> _Directions for this task_: Please copy exactly the lines from the one containing "Task: Collapse the Gen 1:1 verse panel" to the end of the entries, both included, and nothing else. Omit every picture.

################

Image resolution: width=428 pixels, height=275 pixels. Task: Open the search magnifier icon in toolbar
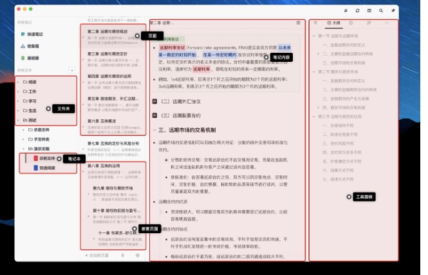point(380,11)

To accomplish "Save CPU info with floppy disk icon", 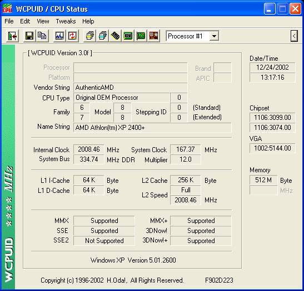I will click(x=29, y=36).
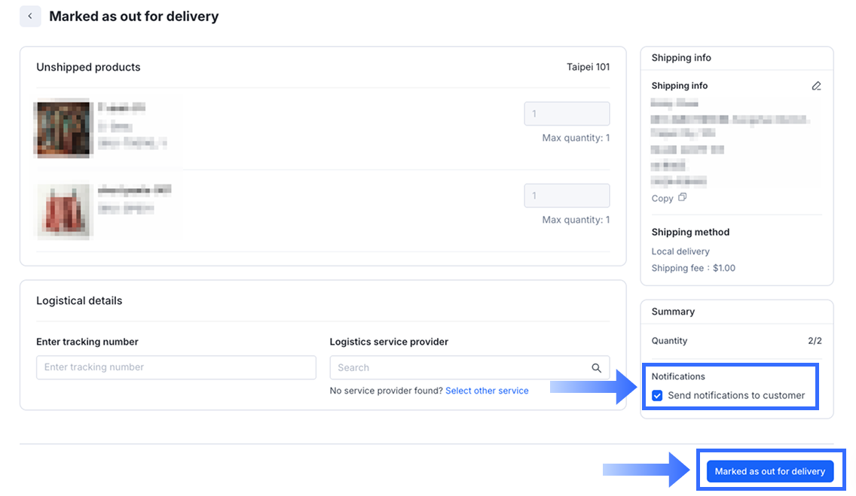Select the red clothing product thumbnail
The height and width of the screenshot is (496, 856).
pos(64,211)
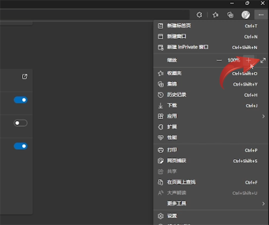Decrease zoom with the minus button

[x=219, y=60]
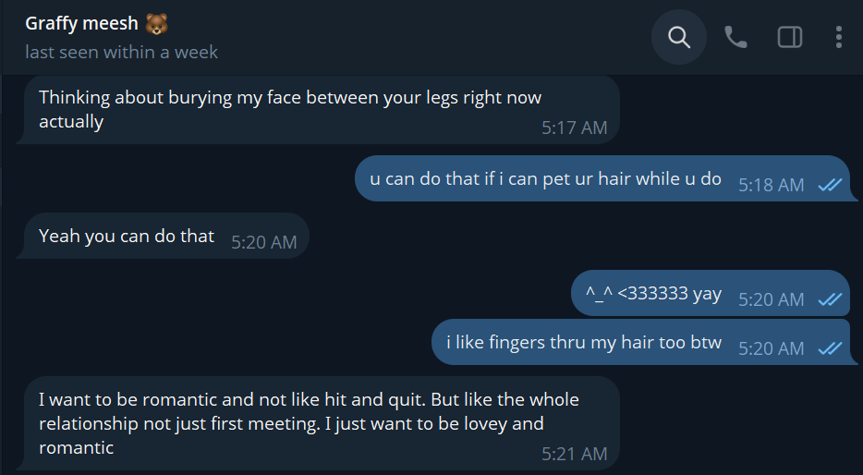Select the 'i like fingers thru my hair' bubble
863x475 pixels.
[x=645, y=342]
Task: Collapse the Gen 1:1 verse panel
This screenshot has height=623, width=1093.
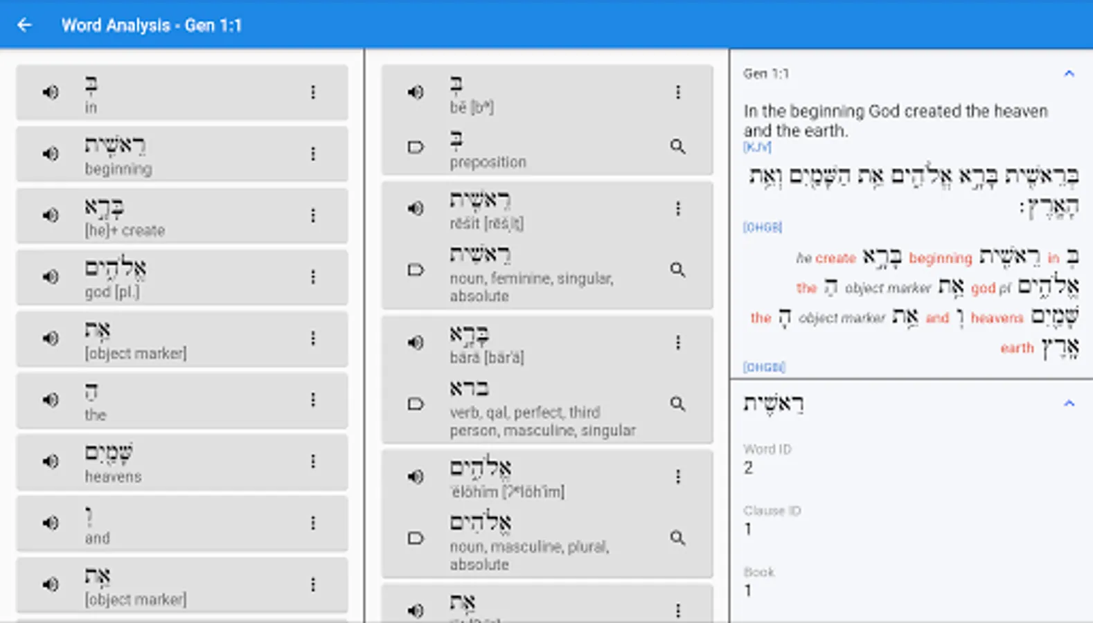Action: pyautogui.click(x=1069, y=73)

################

> _Result below_:
Task: Collapse the Gen 1:1 verse panel
This screenshot has height=623, width=1093.
Action: pyautogui.click(x=1069, y=73)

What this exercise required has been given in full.